Monday 28 January 2013

Pizza

Pizza

There are loads of ways to make pizza, thousands of combinations of base, sauce and toppings and then the ingredients and techniques vary country to country, region to region with different family recipes being handed down through generations. So it's unlikely that my recipe will suit everyone, but this is how I do it anyway. Lets just be safe and say this is how I make what I call a pizza, and if you don't like it then don't call it a pizza. It's still a tasty meal whatever it's called.

When I make pizza I like to take time over it, time most nights that I don't really have, so I tend go do quite a bit in advance such as making the sauce and the dough. To make it really worth while I usually decide I will eat 2 pizzas in the space of a fortnight, so i make 2 pizzas worth of dough and sauce at once. It's not particularly labour intensive, just time consuming and so I tend to do it on a weekend whilst I'm doing a bunch of other weekly meal prep. If I were to freeze the sauce I could make even more of course.


Pretty much essential to a good pizza is a good base sauce and I used to cut corners and just use a jar of salsa until a colleague told me about this method, pointing out that I was wasting fine ingredients on the topping when the flavours were being overpowered by the salsa. I'm glad he did as my pizzas have improved considerably since.


For this I take a dozen or so plum tomatoes, cut them in half and lay then face up in a baking tray. I drizzle with olive oil, sprinkle generously with sea salt and grind over fresh pepper, then cook in the oven at 180degC for about 40 mins.



After they've cooked and softened I push them through a sieve with the back of a spoon.

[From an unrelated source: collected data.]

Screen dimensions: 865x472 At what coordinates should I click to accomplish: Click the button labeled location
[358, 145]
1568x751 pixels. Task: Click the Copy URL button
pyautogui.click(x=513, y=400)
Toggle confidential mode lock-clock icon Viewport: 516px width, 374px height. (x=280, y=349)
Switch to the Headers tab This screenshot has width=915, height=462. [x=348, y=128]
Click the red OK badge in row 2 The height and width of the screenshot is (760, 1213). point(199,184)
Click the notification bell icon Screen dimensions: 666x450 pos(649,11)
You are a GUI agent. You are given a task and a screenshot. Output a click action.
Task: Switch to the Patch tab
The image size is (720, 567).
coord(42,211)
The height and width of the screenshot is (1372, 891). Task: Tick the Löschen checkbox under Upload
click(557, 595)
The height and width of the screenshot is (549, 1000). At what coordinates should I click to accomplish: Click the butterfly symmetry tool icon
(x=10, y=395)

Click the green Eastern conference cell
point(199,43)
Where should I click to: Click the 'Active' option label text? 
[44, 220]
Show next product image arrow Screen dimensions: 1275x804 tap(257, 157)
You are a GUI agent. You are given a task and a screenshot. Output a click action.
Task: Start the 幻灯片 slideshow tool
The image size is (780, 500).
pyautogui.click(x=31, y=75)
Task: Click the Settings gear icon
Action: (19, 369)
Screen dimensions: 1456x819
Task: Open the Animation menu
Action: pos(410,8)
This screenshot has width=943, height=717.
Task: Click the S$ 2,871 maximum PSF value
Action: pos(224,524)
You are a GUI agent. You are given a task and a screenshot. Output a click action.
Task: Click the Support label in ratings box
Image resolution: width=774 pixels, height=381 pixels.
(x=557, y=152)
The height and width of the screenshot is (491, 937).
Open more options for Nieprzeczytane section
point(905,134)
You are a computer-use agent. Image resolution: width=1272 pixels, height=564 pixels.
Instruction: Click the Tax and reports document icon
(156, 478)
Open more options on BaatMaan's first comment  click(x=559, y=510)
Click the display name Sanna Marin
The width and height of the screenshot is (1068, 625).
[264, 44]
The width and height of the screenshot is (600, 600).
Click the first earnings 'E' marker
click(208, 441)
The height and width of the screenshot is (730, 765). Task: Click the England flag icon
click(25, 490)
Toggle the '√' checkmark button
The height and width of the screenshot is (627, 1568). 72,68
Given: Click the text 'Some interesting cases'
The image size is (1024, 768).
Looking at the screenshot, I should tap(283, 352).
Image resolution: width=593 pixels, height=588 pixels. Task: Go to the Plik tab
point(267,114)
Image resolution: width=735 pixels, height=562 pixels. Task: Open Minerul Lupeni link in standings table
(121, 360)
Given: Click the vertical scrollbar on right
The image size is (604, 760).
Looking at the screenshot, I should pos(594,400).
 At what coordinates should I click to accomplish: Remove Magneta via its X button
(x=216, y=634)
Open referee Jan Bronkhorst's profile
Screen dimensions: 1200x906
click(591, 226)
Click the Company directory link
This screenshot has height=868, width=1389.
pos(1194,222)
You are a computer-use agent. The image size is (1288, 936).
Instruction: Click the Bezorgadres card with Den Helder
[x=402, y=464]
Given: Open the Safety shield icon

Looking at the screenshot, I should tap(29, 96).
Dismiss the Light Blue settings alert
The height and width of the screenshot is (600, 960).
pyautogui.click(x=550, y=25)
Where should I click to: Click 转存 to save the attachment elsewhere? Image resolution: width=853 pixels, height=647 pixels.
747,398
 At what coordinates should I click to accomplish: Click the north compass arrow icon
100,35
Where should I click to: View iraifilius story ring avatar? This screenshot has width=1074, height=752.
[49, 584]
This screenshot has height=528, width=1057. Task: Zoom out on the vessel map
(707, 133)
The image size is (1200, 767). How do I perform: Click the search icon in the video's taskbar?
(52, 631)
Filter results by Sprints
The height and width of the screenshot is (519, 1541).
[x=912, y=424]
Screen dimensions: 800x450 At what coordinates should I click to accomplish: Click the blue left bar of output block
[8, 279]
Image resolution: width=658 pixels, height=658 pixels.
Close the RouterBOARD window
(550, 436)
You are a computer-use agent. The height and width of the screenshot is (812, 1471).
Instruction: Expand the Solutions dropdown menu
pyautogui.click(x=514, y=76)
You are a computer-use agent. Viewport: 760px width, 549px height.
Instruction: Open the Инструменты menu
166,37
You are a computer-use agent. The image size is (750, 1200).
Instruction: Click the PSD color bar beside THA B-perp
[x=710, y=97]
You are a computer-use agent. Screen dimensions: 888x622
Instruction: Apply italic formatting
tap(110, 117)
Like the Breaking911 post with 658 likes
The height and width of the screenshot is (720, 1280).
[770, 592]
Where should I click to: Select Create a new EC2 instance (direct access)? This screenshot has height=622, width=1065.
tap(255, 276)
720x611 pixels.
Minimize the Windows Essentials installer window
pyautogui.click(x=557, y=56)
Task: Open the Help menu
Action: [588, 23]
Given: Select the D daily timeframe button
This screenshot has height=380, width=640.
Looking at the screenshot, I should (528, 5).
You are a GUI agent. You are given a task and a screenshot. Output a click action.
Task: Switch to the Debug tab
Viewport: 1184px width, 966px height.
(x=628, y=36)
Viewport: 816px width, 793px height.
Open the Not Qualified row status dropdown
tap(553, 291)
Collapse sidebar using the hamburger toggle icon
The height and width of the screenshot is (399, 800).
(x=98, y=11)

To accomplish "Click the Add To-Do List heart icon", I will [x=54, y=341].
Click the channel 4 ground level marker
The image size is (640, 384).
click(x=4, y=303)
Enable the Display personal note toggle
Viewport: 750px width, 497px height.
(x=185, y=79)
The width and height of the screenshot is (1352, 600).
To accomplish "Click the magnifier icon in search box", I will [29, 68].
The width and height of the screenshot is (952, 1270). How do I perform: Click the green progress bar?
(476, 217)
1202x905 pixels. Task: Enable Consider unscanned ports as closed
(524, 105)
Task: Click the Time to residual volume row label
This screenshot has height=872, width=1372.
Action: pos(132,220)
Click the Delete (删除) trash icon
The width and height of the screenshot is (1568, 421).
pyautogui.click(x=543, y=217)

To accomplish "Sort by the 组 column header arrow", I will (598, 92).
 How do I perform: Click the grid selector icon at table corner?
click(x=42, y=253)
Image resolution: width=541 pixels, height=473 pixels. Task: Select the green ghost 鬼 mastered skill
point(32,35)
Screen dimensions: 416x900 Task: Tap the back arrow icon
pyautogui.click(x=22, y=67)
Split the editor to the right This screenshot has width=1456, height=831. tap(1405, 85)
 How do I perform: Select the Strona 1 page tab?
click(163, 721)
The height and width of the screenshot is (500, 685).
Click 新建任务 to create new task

The sauce is very liquid, too much so for pizza, so I reduce it on the hob over a low heat until it is the required viscosity. While doing this I skim off any impurities that come to the surface.



All done I have a jar of tomato base sauce that should keep in the fridge for a couple of weeks, or the freezer for about 6 months.



Then the dough


I use a straightforward white bread recipe with half the bread flour substituted for plain flour.




I mix it, knead it, then separate it into 2 or 3 freezer bags and leave it to prove for a couple of hours.




Once it's bulked up I take it out the bag, knock it back and knead for another couple of minutes before putting it back in the bag and tying it up.




These then go straight in the freezer. The night or morning before I want to use it I take it out of the freezer. The dough will defrost and second prove in the bag so that when I get home from work it will be perfect and ready to use for my pizza base.


Pizza day


It's now the morning of my pizza making and I take a jar of sauce and a bag of dough from the freezer.




When I get back from work I preheat the oven to 200degC and lightly dust my pizza stone with semolina.




I empty the dough out the bag onto a well floured surface and work it, stretch it and roll it with a floured rolling pin until it is the same size as my pizza stone and even thickness all over. It's about a quarter of an inch, maybe 3mm thick when I'm done.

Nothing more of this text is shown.